Activity list:
[1] Reproduce the text about living with sarcoidosis, starting with "Time has a way" and going on through "in our lives.".
[2] Summarize the text about living with sarcoidosis in two sentences.

I have been told that my sarcoidosis is fairly stable, but I have some fibrosis in my lungs that will likely give me certain symptoms for the rest of my life. In addition, just a year after my sarcoidosis diagnosis, I was told that I have secondary fibromyalgia. Both conditions continue to cause me considerable fatigue and depression, aches and pains, but I feel fortunate that I am able to cope without the use of potent medications like corticosteroids and narcotic pain killers. Despite the limitations caused by my medical problems, I feel that I have taken back some control over my life. I try to enjoy each day if only in some small way, and I no longer take anything for granted, least of all my wonderful husband of more than a year now. He has become the light of my life, my beacon in the darkest moments of chronic pain.
Despite the challenges involved in coping with daily chronic pain, Rob and I have been able to realize a number of our dreams. We have visited the stunning Blue Mountains where I climbed down to one of the Three Sisters pinnacles. We have mingled with kangaroos. And we have walked the fantastic beaches that line the coast, collecting shells and wading in the warm Pacific Ocean. We have yet to visit the hot, fly infested Outback and view koalas in the wild not far from here and take a camel ride along a nearby beach. We continue to live one day at a time, changing what we can, accepting what we must. We are together, we are happy, and we have many dreams yet to fulfill. . .
Time has a way of disappearing in large chunks these days. It's difficult to believe that it's fast approaching the second anniversary of this Web site. The past year has been difficult, but filled with more adventures and changes in our lives.

Exercise data:
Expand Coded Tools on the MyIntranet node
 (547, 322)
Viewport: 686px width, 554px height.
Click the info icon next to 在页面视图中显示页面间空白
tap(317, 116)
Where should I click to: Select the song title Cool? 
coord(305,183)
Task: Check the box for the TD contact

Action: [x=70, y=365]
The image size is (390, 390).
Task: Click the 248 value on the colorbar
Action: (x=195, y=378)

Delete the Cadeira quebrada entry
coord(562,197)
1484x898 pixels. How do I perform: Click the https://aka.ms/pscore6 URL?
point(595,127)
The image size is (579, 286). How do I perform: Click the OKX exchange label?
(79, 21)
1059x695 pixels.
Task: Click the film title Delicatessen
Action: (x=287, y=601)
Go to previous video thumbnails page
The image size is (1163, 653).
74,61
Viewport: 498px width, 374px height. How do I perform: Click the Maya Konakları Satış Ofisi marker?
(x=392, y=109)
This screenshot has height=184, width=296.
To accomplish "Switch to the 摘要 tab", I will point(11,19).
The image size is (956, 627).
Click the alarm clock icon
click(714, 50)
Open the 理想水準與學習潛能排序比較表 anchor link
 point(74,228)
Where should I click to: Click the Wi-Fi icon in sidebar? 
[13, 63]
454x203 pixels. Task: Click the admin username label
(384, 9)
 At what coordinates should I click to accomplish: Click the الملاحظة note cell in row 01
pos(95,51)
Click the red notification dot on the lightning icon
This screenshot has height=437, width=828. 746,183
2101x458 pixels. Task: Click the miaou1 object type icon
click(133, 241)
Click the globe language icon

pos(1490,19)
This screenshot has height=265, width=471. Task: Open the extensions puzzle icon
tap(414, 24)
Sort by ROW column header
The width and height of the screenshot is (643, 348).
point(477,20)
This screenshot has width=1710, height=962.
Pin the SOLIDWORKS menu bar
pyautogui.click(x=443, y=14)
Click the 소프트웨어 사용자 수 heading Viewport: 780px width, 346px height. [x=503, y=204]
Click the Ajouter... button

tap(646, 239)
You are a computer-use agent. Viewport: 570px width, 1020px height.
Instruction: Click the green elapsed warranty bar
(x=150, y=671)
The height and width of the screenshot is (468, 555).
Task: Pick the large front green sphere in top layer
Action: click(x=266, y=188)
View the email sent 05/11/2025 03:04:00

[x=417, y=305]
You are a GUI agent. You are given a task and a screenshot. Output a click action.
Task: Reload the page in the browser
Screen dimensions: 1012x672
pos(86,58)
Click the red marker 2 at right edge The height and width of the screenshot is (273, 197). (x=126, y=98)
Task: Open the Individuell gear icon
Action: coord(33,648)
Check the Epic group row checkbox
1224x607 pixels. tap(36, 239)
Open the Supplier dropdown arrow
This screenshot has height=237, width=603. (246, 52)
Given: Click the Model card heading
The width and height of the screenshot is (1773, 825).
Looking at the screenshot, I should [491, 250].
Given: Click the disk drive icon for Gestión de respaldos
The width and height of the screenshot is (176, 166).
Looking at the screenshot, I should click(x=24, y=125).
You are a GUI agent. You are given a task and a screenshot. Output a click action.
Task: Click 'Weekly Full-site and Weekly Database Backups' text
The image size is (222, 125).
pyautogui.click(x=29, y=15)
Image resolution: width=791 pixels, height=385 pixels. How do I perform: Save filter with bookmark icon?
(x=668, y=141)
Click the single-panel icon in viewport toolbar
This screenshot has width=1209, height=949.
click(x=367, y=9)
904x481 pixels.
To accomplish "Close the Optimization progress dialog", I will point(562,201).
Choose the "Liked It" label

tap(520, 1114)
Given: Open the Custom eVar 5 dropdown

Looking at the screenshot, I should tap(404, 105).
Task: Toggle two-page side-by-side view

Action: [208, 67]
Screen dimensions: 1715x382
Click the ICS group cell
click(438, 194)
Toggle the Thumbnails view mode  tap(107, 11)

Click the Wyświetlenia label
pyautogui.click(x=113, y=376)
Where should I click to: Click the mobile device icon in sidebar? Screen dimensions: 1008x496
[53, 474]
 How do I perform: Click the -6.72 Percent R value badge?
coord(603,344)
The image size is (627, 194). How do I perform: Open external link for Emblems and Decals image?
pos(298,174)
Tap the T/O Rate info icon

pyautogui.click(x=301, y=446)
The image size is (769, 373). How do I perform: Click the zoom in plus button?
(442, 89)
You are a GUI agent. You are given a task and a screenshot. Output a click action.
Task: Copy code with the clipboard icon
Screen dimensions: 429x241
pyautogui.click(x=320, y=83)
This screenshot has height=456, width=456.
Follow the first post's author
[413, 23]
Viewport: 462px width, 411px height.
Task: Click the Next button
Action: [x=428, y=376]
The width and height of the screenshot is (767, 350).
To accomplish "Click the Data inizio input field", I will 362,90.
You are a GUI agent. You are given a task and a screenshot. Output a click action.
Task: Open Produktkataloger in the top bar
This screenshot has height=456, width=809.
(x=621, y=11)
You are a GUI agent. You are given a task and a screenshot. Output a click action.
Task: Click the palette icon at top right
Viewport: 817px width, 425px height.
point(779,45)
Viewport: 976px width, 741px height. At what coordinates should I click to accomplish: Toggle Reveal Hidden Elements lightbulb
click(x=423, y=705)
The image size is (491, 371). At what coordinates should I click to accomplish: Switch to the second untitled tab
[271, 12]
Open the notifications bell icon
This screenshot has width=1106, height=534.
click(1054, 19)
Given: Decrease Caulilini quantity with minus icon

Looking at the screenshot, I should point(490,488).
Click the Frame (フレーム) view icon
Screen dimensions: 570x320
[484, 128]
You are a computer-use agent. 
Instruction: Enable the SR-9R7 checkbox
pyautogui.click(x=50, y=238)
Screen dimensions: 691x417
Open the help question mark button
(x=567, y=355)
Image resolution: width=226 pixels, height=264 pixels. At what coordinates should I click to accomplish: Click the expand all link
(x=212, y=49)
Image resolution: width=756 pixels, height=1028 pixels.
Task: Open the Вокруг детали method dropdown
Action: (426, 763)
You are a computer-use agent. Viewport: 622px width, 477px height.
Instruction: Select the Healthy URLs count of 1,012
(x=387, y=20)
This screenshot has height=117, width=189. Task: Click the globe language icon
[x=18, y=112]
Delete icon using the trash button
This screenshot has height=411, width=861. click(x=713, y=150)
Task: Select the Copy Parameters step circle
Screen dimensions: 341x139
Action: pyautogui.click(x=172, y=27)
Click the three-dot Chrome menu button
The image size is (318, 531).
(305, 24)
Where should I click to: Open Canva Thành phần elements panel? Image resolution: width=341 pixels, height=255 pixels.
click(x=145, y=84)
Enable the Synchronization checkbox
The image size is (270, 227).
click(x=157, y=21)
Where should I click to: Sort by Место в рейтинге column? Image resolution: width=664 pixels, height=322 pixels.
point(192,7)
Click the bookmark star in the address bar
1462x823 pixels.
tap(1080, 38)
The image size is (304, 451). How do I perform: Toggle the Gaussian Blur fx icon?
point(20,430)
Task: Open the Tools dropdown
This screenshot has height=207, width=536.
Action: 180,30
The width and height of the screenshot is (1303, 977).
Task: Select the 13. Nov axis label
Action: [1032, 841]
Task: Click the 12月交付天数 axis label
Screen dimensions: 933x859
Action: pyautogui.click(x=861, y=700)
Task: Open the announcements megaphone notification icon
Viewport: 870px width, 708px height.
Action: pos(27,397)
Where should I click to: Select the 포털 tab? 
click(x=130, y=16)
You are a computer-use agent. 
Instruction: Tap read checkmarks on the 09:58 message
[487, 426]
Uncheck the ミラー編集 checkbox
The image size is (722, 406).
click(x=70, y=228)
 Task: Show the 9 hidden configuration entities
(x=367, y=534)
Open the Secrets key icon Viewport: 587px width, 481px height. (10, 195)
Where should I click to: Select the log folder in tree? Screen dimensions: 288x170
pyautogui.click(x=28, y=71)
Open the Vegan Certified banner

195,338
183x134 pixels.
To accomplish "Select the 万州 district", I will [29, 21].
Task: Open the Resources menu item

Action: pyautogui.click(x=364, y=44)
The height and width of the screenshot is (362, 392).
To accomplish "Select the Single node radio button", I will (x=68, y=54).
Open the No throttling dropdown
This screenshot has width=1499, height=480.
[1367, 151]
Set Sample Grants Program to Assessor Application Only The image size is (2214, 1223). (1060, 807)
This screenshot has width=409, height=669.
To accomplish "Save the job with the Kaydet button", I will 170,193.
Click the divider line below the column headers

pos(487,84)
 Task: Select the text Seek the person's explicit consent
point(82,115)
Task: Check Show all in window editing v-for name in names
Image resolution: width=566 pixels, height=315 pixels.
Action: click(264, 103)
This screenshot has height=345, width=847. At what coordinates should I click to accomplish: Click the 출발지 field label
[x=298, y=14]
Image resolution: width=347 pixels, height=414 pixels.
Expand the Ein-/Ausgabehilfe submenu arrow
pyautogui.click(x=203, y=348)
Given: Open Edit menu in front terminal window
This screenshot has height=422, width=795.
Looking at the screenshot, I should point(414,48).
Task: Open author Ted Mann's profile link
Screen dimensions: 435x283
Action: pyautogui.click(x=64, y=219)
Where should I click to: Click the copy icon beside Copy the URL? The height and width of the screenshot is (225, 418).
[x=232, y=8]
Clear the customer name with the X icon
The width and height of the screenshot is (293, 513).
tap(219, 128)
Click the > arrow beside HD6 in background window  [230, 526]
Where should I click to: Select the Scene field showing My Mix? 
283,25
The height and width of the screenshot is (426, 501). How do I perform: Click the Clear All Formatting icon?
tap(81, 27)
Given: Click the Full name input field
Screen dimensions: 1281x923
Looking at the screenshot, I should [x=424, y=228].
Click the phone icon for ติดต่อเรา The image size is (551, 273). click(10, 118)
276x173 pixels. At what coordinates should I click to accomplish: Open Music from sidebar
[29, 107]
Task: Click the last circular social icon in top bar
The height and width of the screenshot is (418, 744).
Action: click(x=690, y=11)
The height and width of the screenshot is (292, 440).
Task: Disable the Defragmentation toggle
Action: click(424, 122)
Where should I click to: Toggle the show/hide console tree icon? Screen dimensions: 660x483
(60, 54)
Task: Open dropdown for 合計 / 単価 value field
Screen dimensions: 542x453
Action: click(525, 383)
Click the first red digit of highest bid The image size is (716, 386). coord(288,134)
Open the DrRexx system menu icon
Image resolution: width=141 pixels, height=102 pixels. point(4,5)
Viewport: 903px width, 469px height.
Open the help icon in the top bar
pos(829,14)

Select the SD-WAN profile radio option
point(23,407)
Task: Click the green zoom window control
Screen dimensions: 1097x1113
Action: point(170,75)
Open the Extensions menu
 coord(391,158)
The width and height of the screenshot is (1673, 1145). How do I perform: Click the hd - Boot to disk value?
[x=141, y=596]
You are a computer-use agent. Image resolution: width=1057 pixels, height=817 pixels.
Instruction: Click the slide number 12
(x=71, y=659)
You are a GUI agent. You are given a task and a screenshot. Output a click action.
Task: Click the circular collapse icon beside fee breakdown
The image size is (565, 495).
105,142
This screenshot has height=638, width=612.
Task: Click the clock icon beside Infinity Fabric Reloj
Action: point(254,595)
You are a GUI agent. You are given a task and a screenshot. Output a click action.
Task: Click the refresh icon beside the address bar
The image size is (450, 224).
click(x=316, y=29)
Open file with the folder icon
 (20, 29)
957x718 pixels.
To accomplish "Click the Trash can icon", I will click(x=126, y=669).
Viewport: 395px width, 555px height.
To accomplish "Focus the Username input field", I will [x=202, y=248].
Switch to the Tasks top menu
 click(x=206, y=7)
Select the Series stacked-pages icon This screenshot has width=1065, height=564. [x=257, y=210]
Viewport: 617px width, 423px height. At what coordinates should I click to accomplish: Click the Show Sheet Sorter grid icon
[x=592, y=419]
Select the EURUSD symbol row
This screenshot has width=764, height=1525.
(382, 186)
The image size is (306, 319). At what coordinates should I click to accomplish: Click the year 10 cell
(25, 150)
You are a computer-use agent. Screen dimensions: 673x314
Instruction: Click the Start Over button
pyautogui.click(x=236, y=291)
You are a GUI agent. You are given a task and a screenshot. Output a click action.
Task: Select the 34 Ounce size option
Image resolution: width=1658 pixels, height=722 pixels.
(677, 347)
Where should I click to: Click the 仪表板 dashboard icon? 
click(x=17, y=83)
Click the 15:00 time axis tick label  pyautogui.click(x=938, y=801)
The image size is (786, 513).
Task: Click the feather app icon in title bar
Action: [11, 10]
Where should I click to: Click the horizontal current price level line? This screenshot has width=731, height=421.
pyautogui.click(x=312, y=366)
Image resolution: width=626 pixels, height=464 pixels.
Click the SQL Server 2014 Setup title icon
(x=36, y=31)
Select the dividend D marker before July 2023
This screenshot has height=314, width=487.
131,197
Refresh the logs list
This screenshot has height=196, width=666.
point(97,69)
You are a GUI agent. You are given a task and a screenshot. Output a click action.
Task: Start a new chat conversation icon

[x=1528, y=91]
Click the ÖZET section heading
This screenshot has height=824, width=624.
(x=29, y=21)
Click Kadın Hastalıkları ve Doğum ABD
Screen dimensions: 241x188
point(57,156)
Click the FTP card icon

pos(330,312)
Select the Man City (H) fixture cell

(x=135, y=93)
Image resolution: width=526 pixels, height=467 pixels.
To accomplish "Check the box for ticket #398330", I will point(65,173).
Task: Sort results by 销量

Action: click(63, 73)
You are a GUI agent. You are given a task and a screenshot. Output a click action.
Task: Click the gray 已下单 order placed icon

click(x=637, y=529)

Results in order:
[1]
Time has a way of disappearing in large chunks these days. It's difficult to believe that it's fast approaching the second anniversary of this Web site. The past year has been difficult, but filled with more adventures and changes in our lives.

[2] The writer's sarcoidosis is fairly stable, but lung fibrosis and secondary fibromyalgia cause ongoing fatigue, depression, aches, and pains, which the writer copes with without potent medications like corticosteroids or narcotic pain killers. Despite the chronic pain, the writer and Rob have realized dreams such as visiting the Blue Mountains, mingling with kangaroos, and walking the coast's beaches, and they live one day at a time with many dreams yet to fulfill.